- _Recorded data_:
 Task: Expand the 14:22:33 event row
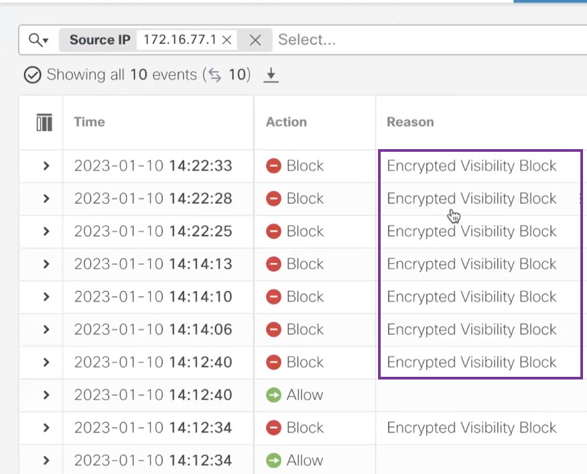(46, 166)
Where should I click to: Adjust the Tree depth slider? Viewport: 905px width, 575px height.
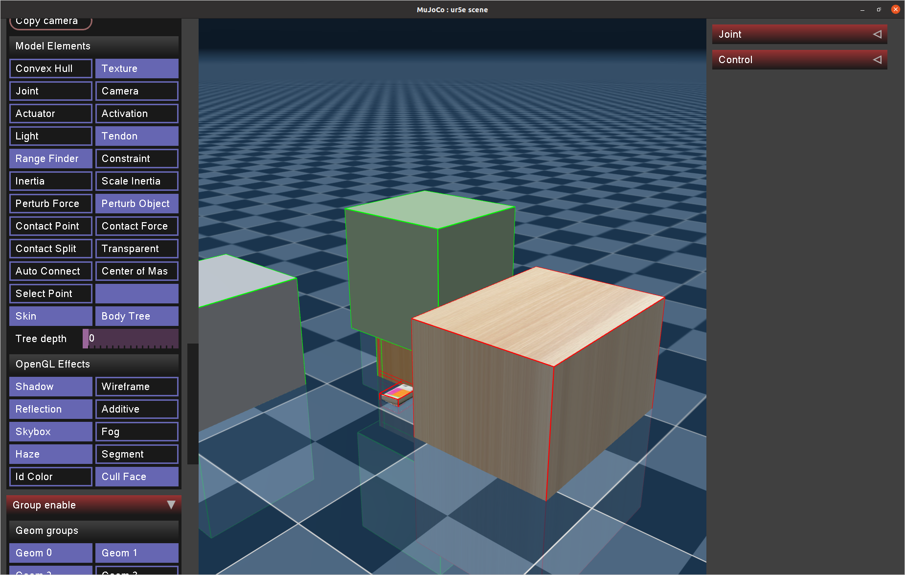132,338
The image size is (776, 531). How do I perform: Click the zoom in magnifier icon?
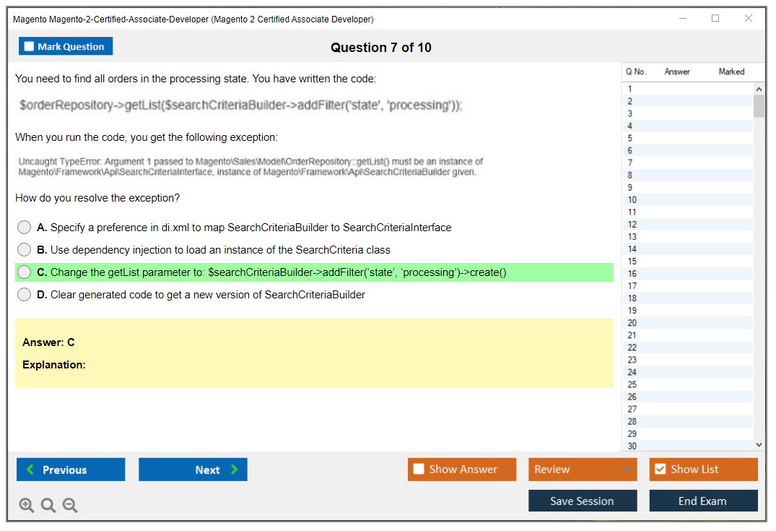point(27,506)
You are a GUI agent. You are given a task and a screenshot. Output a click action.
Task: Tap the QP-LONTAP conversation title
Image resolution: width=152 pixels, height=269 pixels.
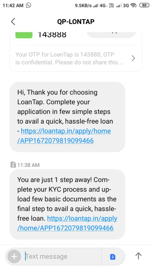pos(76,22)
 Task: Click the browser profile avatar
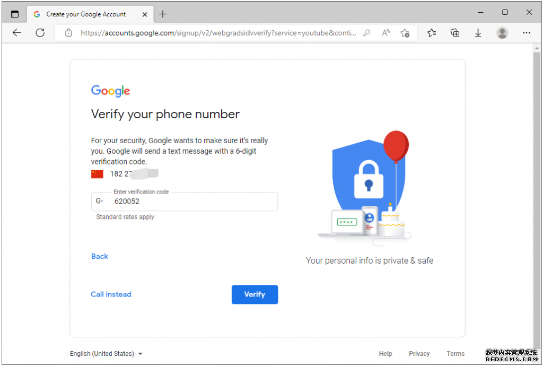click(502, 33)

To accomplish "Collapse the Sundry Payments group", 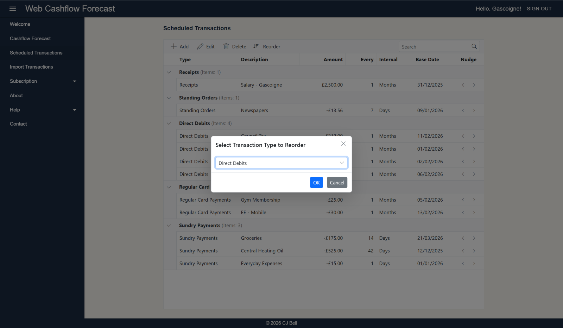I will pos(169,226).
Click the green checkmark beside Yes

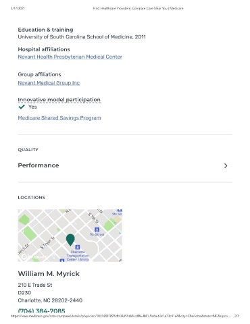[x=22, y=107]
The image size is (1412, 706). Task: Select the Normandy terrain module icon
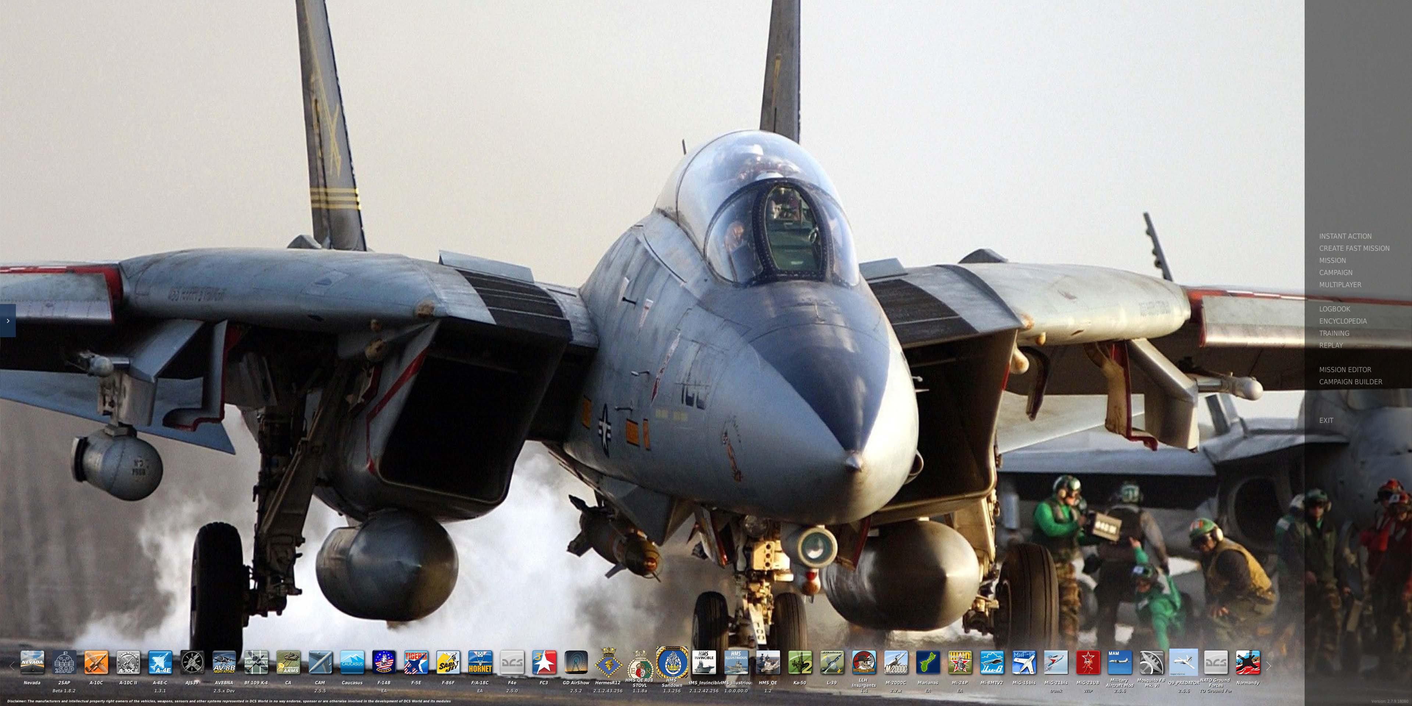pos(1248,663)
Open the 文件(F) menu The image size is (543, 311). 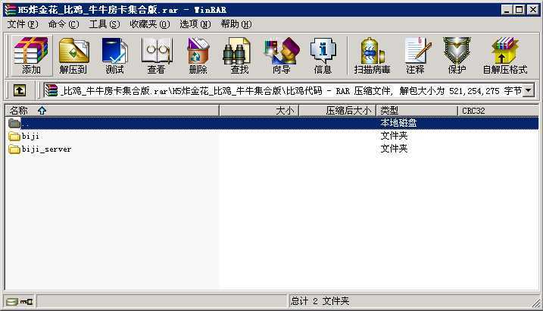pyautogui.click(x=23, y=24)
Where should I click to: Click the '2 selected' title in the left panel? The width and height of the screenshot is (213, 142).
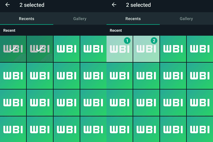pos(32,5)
...
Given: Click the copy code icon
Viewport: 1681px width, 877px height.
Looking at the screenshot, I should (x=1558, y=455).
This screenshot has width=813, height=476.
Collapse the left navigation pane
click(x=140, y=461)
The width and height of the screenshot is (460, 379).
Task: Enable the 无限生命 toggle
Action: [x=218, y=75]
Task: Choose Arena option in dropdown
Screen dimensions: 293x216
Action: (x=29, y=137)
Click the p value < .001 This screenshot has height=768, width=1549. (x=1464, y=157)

- _Problem description_:
Rewrite the lines of the data from the line with "This screenshot has width=813, height=476." to the line with "Action: [x=218, y=75]", swapping "navigation pane" for "sidebar" and changing nothing else.

- _Exercise solution_:
This screenshot has width=813, height=476.
Collapse the left sidebar
click(x=140, y=461)
The width and height of the screenshot is (460, 379).
Task: Enable the 无限生命 toggle
Action: [x=218, y=75]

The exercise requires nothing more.